[Stored records]
════

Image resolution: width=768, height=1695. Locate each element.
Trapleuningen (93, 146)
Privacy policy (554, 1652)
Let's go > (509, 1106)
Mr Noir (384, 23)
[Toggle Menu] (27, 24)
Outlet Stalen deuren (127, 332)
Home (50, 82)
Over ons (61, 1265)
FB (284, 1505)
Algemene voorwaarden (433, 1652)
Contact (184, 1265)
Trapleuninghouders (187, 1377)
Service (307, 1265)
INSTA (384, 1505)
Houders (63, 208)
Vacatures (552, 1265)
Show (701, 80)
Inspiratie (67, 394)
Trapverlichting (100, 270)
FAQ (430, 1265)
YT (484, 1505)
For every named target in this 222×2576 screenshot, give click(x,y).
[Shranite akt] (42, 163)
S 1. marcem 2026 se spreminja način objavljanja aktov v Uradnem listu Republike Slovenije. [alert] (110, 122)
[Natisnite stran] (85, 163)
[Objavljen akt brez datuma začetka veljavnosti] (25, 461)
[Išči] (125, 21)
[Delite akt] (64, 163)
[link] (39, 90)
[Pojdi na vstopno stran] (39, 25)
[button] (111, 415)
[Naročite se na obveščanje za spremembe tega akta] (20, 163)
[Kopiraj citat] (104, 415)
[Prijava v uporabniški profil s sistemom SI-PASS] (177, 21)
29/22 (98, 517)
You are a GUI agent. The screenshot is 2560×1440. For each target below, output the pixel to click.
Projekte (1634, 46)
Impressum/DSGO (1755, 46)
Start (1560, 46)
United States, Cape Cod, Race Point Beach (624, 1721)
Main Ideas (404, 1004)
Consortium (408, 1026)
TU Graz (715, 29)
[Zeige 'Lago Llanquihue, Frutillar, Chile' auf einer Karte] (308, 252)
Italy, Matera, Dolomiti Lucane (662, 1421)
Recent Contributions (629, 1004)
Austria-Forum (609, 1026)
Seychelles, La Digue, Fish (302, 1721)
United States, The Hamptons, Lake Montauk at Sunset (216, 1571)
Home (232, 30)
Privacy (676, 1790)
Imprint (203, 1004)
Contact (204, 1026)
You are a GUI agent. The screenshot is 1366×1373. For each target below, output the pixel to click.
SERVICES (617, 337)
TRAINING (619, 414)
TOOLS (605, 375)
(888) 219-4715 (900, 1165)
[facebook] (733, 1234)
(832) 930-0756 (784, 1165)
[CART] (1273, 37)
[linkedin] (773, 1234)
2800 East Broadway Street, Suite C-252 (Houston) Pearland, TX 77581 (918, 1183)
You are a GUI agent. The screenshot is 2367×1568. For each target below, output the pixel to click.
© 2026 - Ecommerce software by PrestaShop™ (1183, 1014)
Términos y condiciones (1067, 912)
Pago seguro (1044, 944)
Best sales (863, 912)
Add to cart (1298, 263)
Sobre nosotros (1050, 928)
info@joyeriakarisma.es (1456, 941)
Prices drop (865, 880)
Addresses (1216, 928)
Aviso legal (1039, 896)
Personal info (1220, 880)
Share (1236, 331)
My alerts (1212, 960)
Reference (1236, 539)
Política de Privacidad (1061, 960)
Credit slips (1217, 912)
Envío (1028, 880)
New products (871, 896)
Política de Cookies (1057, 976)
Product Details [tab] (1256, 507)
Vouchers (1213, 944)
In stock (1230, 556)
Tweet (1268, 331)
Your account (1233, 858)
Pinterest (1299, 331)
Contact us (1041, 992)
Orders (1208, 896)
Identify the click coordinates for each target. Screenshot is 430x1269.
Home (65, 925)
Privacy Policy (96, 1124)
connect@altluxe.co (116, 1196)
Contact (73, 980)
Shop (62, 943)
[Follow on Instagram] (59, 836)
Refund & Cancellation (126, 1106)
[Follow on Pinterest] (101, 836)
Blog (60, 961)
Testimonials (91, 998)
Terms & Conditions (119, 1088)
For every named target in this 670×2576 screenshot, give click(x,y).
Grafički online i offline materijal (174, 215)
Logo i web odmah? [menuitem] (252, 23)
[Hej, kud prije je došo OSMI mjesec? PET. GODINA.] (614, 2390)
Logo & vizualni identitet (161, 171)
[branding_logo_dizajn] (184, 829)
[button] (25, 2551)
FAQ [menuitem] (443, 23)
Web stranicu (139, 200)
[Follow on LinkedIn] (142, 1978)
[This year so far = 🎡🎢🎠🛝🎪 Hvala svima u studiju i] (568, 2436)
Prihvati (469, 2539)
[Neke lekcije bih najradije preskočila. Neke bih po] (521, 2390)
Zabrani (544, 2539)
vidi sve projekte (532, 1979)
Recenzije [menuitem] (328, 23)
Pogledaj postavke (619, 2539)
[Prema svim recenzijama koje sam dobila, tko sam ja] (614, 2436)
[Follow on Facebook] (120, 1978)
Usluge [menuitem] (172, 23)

════

> **Task**
With "below" as the search string, filter the records and return each line that has it.

> **Answer for the task**
You are a GUI agent. The screenshot is 2560×1440. For each target below, output the pixel to click.
You are a GUI agent. The screenshot is 1366×1373. For each target below, output the pixel to click.
You are a GUI agent. The screenshot is 2367×1568. For each target below, output the pixel to click.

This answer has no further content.